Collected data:
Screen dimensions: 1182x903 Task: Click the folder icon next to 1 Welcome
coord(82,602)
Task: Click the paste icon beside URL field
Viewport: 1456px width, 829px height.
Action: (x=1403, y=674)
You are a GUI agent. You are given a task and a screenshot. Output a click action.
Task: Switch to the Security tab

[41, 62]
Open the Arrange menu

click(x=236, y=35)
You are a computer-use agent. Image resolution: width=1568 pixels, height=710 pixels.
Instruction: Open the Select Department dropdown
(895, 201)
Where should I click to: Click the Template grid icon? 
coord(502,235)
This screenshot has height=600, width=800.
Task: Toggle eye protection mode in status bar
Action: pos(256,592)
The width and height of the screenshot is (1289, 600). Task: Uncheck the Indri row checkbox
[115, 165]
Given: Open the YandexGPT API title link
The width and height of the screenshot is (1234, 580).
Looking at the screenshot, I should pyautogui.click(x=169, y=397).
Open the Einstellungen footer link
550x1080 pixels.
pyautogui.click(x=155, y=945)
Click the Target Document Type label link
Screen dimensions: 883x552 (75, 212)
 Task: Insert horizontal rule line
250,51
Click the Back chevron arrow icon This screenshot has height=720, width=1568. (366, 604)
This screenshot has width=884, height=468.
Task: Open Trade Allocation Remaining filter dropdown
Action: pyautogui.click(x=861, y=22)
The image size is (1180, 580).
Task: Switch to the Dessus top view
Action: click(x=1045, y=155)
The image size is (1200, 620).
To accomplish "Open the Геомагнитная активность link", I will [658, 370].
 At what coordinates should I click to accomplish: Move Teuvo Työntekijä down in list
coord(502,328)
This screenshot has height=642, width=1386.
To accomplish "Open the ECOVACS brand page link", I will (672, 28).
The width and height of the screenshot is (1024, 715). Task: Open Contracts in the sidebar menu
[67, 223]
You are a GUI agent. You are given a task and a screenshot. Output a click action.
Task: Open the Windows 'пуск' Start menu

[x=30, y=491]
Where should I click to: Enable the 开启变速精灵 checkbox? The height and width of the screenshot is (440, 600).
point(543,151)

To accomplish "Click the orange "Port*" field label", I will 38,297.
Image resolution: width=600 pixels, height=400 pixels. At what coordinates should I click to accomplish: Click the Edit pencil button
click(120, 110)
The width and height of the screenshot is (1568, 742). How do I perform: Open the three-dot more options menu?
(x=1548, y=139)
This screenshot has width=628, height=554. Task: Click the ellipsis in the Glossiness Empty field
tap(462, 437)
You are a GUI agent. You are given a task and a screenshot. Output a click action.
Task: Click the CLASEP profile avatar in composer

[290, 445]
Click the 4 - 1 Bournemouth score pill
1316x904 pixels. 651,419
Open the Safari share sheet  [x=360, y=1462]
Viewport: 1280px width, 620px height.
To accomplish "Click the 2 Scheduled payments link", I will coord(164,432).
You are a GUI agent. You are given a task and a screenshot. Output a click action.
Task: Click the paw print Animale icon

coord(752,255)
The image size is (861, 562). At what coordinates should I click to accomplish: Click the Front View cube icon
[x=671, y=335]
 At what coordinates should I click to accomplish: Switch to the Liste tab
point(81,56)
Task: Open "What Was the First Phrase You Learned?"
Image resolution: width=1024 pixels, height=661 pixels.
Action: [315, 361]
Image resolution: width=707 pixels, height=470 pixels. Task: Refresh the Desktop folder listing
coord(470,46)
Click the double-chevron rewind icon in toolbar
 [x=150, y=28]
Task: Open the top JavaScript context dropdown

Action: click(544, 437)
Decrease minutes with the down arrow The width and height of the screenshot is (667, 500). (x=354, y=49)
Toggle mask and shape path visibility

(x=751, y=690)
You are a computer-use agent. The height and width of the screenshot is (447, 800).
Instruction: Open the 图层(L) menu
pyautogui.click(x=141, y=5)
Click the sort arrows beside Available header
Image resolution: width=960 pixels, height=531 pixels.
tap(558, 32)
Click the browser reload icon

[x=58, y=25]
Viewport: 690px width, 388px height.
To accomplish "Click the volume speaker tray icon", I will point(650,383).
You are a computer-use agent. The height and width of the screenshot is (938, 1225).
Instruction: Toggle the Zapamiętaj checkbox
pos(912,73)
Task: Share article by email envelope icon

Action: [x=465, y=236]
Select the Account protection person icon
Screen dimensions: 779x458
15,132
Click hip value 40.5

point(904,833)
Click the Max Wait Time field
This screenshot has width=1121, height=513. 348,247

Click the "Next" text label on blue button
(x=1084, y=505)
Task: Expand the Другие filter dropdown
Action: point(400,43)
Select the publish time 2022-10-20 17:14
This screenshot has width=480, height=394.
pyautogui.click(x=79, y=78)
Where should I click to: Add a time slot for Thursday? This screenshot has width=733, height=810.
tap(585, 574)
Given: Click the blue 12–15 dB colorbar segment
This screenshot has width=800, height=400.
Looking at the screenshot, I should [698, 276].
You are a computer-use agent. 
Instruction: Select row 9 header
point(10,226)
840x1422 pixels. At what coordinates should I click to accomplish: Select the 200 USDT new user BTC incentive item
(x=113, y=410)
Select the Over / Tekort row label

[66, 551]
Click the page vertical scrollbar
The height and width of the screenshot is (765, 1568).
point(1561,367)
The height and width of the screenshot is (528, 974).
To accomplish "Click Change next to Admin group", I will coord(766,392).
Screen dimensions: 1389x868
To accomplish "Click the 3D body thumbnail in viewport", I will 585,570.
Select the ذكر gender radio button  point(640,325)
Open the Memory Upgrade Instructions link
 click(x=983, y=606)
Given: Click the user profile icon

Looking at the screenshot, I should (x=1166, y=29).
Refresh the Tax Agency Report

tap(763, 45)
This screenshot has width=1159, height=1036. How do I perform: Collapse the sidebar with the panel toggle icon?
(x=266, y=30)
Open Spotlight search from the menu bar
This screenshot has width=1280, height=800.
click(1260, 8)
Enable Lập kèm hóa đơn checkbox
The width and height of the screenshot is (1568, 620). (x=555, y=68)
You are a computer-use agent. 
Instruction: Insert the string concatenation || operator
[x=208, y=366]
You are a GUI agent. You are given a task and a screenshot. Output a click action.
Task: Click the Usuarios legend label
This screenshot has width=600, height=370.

- Exercise description -
Reproduce the entries so that each line reads exactly as it did before.

- Output for this task -
Screen dimensions: 1182x903 Task: Click the folder icon next to 1 Welcome
coord(82,602)
Task: Click the paste icon beside URL field
Viewport: 1456px width, 829px height.
Action: (x=1403, y=674)
You are a GUI agent. You are given a task and a screenshot. Output a click action.
Task: Switch to the Security tab

[41, 62]
Open the Arrange menu

click(x=236, y=35)
You are a computer-use agent. Image resolution: width=1568 pixels, height=710 pixels.
Instruction: Open the Select Department dropdown
(895, 201)
Where should I click to: Click the Template grid icon? 
coord(502,235)
This screenshot has height=600, width=800.
Task: Toggle eye protection mode in status bar
Action: pos(256,592)
The width and height of the screenshot is (1289, 600). Task: Uncheck the Indri row checkbox
[115, 165]
Given: Open the YandexGPT API title link
The width and height of the screenshot is (1234, 580).
Looking at the screenshot, I should pyautogui.click(x=169, y=397).
Open the Einstellungen footer link
550x1080 pixels.
pyautogui.click(x=155, y=945)
Click the Target Document Type label link
Screen dimensions: 883x552 (75, 212)
 Task: Insert horizontal rule line
250,51
Click the Back chevron arrow icon This screenshot has height=720, width=1568. (366, 604)
This screenshot has width=884, height=468.
Task: Open Trade Allocation Remaining filter dropdown
Action: pyautogui.click(x=861, y=22)
The image size is (1180, 580).
Task: Switch to the Dessus top view
Action: click(x=1045, y=155)
The image size is (1200, 620).
To accomplish "Open the Геомагнитная активность link", I will [658, 370].
 At what coordinates should I click to accomplish: Move Teuvo Työntekijä down in list
coord(502,328)
This screenshot has height=642, width=1386.
To accomplish "Open the ECOVACS brand page link", I will (672, 28).
The width and height of the screenshot is (1024, 715). Task: Open Contracts in the sidebar menu
[67, 223]
You are a GUI agent. You are given a task and a screenshot. Output a click action.
Task: Open the Windows 'пуск' Start menu

[x=30, y=491]
Where should I click to: Enable the 开启变速精灵 checkbox? The height and width of the screenshot is (440, 600).
point(543,151)

To accomplish "Click the orange "Port*" field label", I will 38,297.
Image resolution: width=600 pixels, height=400 pixels. At what coordinates should I click to accomplish: Click the Edit pencil button
click(120, 110)
The width and height of the screenshot is (1568, 742). How do I perform: Open the three-dot more options menu?
(x=1548, y=139)
This screenshot has width=628, height=554. Task: Click the ellipsis in the Glossiness Empty field
tap(462, 437)
You are a GUI agent. You are given a task and a screenshot. Output a click action.
Task: Click the CLASEP profile avatar in composer

[290, 445]
Click the 4 - 1 Bournemouth score pill
1316x904 pixels. 651,419
Open the Safari share sheet  [x=360, y=1462]
Viewport: 1280px width, 620px height.
To accomplish "Click the 2 Scheduled payments link", I will coord(164,432).
You are a GUI agent. You are given a task and a screenshot. Output a click action.
Task: Click the paw print Animale icon

coord(752,255)
The image size is (861, 562). At what coordinates should I click to accomplish: Click the Front View cube icon
[x=671, y=335]
 At what coordinates should I click to accomplish: Switch to the Liste tab
point(81,56)
Task: Open "What Was the First Phrase You Learned?"
Image resolution: width=1024 pixels, height=661 pixels.
Action: [315, 361]
Image resolution: width=707 pixels, height=470 pixels. Task: Refresh the Desktop folder listing
coord(470,46)
Click the double-chevron rewind icon in toolbar
 [x=150, y=28]
Task: Open the top JavaScript context dropdown

Action: click(544, 437)
Decrease minutes with the down arrow The width and height of the screenshot is (667, 500). (x=354, y=49)
Toggle mask and shape path visibility

(x=751, y=690)
You are a computer-use agent. The height and width of the screenshot is (447, 800).
Instruction: Open the 图层(L) menu
pyautogui.click(x=141, y=5)
Click the sort arrows beside Available header
Image resolution: width=960 pixels, height=531 pixels.
tap(558, 32)
Click the browser reload icon

[x=58, y=25]
Viewport: 690px width, 388px height.
To accomplish "Click the volume speaker tray icon", I will point(650,383).
You are a computer-use agent. The height and width of the screenshot is (938, 1225).
Instruction: Toggle the Zapamiętaj checkbox
pos(912,73)
Task: Share article by email envelope icon

Action: [x=465, y=236]
Select the Account protection person icon
Screen dimensions: 779x458
15,132
Click hip value 40.5

point(904,833)
Click the Max Wait Time field
This screenshot has width=1121, height=513. 348,247

Click the "Next" text label on blue button
(x=1084, y=505)
Task: Expand the Другие filter dropdown
Action: point(400,43)
Select the publish time 2022-10-20 17:14
This screenshot has width=480, height=394.
pyautogui.click(x=79, y=78)
Where should I click to: Add a time slot for Thursday? This screenshot has width=733, height=810.
tap(585, 574)
Given: Click the blue 12–15 dB colorbar segment
This screenshot has width=800, height=400.
Looking at the screenshot, I should [698, 276].
You are a computer-use agent. 
Instruction: Select row 9 header
point(10,226)
840x1422 pixels. At what coordinates should I click to accomplish: Select the 200 USDT new user BTC incentive item
(x=113, y=410)
Select the Over / Tekort row label

[66, 551]
Click the page vertical scrollbar
The height and width of the screenshot is (765, 1568).
point(1561,367)
The height and width of the screenshot is (528, 974).
To accomplish "Click Change next to Admin group", I will coord(766,392).
Screen dimensions: 1389x868
To accomplish "Click the 3D body thumbnail in viewport", I will 585,570.
Select the ذكر gender radio button  point(640,325)
Open the Memory Upgrade Instructions link
 click(x=983, y=606)
Given: Click the user profile icon

Looking at the screenshot, I should (x=1166, y=29).
Refresh the Tax Agency Report

tap(763, 45)
This screenshot has width=1159, height=1036. How do I perform: Collapse the sidebar with the panel toggle icon?
(x=266, y=30)
Open Spotlight search from the menu bar
This screenshot has width=1280, height=800.
click(1260, 8)
Enable Lập kèm hóa đơn checkbox
The width and height of the screenshot is (1568, 620). (x=555, y=68)
You are a computer-use agent. 
Instruction: Insert the string concatenation || operator
[x=208, y=366]
You are a GUI agent. You are given a task and a screenshot. Output a click action.
Task: Click the Usuarios legend label
This screenshot has width=600, height=370.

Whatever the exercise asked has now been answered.